Conference with the artist
Wednesday, March 18th, 2020 | 6 PM
Forum // Grand hall
54 boulevard Raspail | 75006 Paris
Due to strikes, the opening on March 5th was postponed.
Informations
From Monday 2nd to Tuesday 31 March 2020
Free entry Monday to Friday from 8 AM to 8 PM
FMSH Lobby | 54, boulevard Raspail, Paris 6
The Projects displayed
Paperwalkers (2012-2013) is a series of 30 human figures in movement. Made in inns for migrants in Mexico, these figures come from a participant art project between the artist and the migrants from Central America.
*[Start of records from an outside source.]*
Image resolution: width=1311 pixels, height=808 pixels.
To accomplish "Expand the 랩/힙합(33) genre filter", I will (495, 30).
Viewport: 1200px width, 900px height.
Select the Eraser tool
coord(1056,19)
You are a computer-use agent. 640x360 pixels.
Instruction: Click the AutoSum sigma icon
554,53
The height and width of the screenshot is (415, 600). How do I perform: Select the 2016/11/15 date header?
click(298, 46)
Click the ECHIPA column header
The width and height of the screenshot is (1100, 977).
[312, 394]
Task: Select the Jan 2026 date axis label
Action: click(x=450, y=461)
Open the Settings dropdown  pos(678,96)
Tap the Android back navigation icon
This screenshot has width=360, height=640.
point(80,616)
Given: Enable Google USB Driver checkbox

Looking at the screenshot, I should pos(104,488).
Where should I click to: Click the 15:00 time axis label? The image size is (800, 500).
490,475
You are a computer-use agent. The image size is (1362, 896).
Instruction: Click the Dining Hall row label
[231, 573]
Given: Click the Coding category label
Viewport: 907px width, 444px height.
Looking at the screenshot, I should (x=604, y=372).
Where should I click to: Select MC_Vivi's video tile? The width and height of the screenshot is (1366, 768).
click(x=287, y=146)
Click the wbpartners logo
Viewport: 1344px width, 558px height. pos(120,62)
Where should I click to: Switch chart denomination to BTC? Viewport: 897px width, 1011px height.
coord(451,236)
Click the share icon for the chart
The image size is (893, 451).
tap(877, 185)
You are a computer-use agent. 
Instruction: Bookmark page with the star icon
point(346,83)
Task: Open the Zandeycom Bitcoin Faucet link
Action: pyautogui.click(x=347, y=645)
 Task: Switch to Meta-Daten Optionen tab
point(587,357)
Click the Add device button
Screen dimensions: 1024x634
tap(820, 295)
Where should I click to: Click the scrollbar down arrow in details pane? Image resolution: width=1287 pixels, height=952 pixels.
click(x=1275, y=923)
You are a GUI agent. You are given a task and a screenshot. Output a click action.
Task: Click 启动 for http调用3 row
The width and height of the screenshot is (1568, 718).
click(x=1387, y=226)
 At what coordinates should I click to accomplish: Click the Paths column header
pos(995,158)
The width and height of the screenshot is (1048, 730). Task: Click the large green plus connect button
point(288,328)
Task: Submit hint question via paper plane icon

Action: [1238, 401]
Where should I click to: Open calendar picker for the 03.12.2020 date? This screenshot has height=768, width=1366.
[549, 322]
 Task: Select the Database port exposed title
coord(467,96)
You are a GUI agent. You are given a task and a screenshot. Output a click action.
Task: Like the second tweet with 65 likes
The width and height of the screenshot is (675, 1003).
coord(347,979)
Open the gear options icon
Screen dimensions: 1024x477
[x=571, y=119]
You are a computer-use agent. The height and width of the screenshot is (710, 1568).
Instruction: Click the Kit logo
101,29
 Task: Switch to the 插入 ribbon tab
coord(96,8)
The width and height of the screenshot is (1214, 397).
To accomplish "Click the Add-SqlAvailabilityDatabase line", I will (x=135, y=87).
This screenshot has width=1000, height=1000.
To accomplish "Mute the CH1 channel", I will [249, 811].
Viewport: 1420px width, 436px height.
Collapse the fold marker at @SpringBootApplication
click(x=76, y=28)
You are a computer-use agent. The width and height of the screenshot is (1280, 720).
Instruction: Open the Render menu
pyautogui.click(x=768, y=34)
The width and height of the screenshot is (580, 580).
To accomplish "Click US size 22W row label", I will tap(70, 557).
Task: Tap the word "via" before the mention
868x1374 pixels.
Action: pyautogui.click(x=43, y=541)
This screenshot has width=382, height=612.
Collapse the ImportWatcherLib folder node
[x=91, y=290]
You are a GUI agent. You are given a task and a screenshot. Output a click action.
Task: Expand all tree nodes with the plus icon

By means of these silhouettes in movement, the participants have illustrated and described not only their personal stories but also their version of History, along the lines of an eye-witness account which constructs a social, collective and artistic memory.
Boxes of life is a participant art project which originated in the real-life experience of the PaperWalkers project. This took place in Eupen in the Belle-Vue asylum seekers’ centre; the projects comprises boxes in which the asylum seekers, in a creative process, chose and transformed objects as a personal tribute.
This photographic work was carried out in the Arizona Desert one of the most coveted trans-frontier deserts in the world. The Circles of Life are composed of personal objects which have been abandoned by the migrants and the passers in the caves in the desert. On the basis of these objects, the artist has conceived a precise order in the form of a circle in reference to the spread of violence.
The project I am my house originated in the artist’s reaction to the feeling of being uprooted which the September 2017 earthquake (which destroyed more than half the houses and the buildings in his region) aroused in him. I am my house is a series of photographs on which Cristian Pineda has drawn imaginary houses to reinvent towns, houses, homes and lives after the catastrophe.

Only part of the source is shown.